Lesson 10 Discussion & Wiki (2019)

Hmm, do you mean multi-label or multi-CLASS? I think so far
multi-class default is Categorical Cross Entropy using softmax and multi-label default is Binary Cross Entropy using sigmoid. (These are also the defaults in the fastai library based on the labelclass)

So from my understanding of Jeremy in the lecture it would often make sense for real world mutliclass problems to not use softmax but rather the binary cross entropy (multi-label) version and then use thresholds and/or argmax with the results to figure out the single class. In that way we also get the probabilities for the class, undistorted by softmax, in order to be able to differentiate given classes vs. “background”/“no label”, in case probabilities are small for all of the classes. Is this what he meant?

This would finally answer my question asked during v3 part 1 :wink: :

from here.


Thanks @deena-b I’ll look into VScode soon. I’ve used vim while writing bash scripts but I kept forgetting the commands all the time and deleting my code. I’ll text you tomorrow.
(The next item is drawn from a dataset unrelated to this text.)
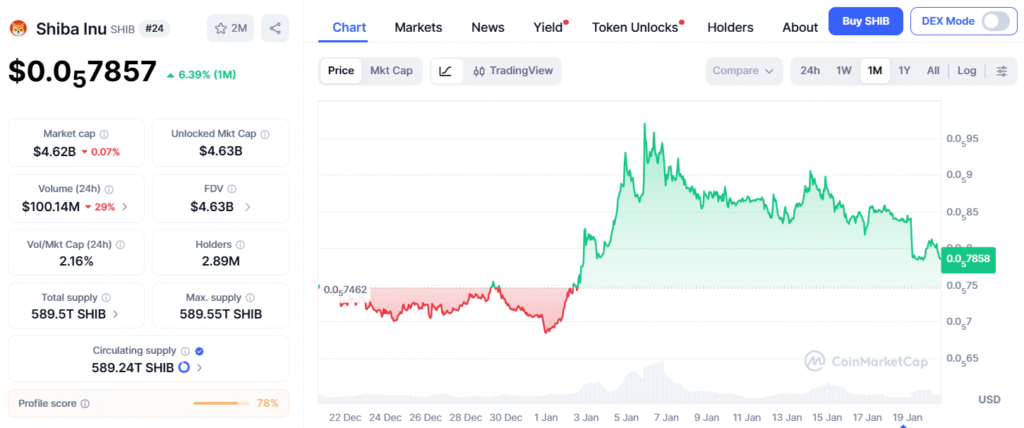The height and width of the screenshot is (428, 1024).
Task: Click the Buy SHIB button
Action: tap(866, 21)
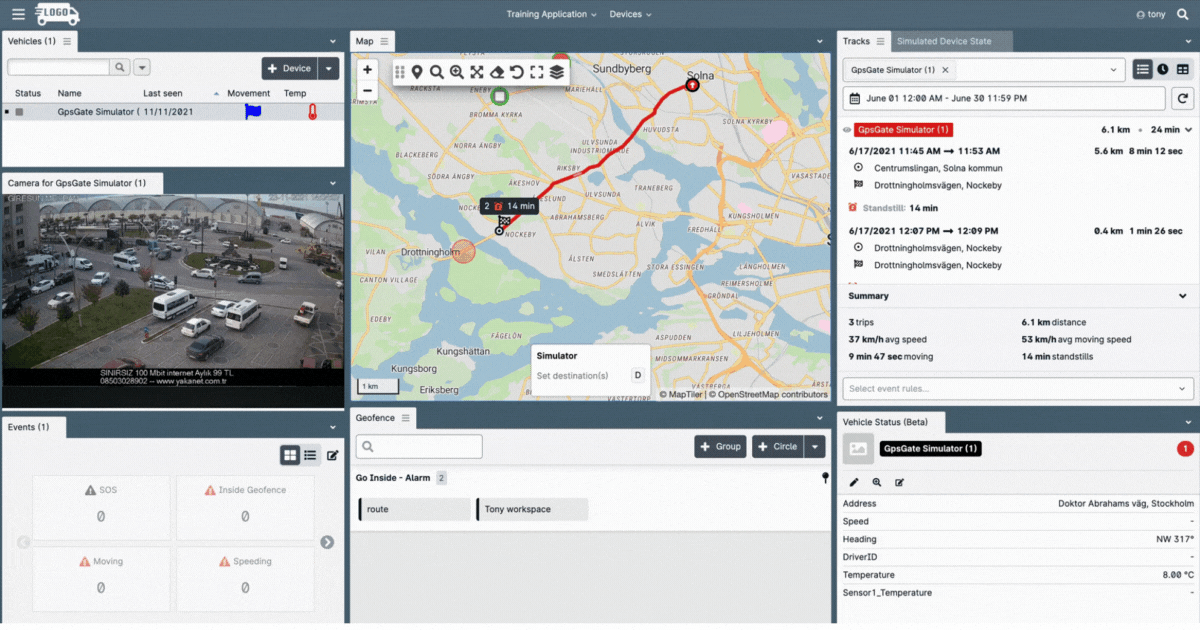
Task: Click the add Device button
Action: tap(289, 68)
Yes, those are great takeaways I’ll write that down.

I was looking at the new version of the Runner class, and I realised that we may have lost the ability for a callback to return True, is that correct?
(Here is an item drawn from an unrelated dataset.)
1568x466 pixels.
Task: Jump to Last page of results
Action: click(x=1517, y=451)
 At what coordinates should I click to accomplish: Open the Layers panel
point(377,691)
Since res is set to False at the start, and we are using the ‘and’ operator, this effectively means that no matter what the callbacks return, res will be ultimately False, right?


I remember Graham Neubig saying that batch size is a hyperparameter. Can someone explain that? What is the difference of having batch size of 32 instead of 128 addition to the speed?

1 Like

Might be some basic mistake here. I’m confused in different behaviors in numpy and torch

np.array([10, 20]).var()

np.array([10, 20]).std()

torch.tensor([10., 20.]).var()

torch.tensor([10., 20.]).std()

in torch’s case they don’t seem to be taking a mean of the sum of the square of the deviations for the variance. Is this a bug ?

I digged further into this and looks like there is an arg called “unbiased” and if i set that, it matches numpy.

torch.tensor([10., 20.]).var(unbiased=False)

torch.tensor([10., 20.]).std(unbiased=False)
If unbiased is False , then the standard-deviation will be calculated via the biased estimator. Otherwise, Bessel’s correction will be used.

1 Like

Oh silly me - I meant to say “binary” but wrote “binomial” then just read what was there rather than actually thinking about it! Thanks for pointing this out.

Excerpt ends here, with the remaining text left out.